──────── DATA SHOWN

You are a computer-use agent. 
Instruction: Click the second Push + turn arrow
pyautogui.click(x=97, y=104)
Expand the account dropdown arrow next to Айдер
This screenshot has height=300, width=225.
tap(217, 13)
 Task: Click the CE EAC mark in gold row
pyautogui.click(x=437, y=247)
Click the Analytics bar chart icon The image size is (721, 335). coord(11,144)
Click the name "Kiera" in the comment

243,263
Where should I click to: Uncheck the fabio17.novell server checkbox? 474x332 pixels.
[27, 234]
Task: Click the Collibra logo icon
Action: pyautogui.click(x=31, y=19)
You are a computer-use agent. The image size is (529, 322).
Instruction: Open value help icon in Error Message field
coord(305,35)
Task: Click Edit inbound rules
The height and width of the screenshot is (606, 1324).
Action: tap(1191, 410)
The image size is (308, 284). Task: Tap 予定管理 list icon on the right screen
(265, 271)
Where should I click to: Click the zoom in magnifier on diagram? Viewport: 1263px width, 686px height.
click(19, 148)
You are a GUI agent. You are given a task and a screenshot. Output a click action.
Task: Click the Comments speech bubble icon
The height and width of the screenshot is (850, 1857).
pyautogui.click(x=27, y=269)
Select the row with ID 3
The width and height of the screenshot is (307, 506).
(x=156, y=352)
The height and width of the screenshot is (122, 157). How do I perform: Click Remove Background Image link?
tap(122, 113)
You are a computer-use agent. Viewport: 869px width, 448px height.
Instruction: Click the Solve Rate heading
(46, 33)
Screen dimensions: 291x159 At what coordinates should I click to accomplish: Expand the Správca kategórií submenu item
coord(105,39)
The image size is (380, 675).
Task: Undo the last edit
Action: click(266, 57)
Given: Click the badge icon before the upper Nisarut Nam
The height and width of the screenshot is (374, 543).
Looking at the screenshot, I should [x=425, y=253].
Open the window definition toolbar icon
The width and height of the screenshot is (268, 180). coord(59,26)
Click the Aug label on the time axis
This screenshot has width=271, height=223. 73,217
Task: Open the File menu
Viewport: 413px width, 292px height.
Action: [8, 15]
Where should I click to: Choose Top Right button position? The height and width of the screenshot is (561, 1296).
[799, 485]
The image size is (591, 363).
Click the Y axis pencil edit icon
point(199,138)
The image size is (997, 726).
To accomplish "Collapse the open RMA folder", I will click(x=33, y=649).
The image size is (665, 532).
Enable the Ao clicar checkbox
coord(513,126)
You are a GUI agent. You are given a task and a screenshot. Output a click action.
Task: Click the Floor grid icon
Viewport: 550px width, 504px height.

────────────────

Figure out how many lines above hold "agent", then give that number alone.

EXERCISE OUTPUT → 5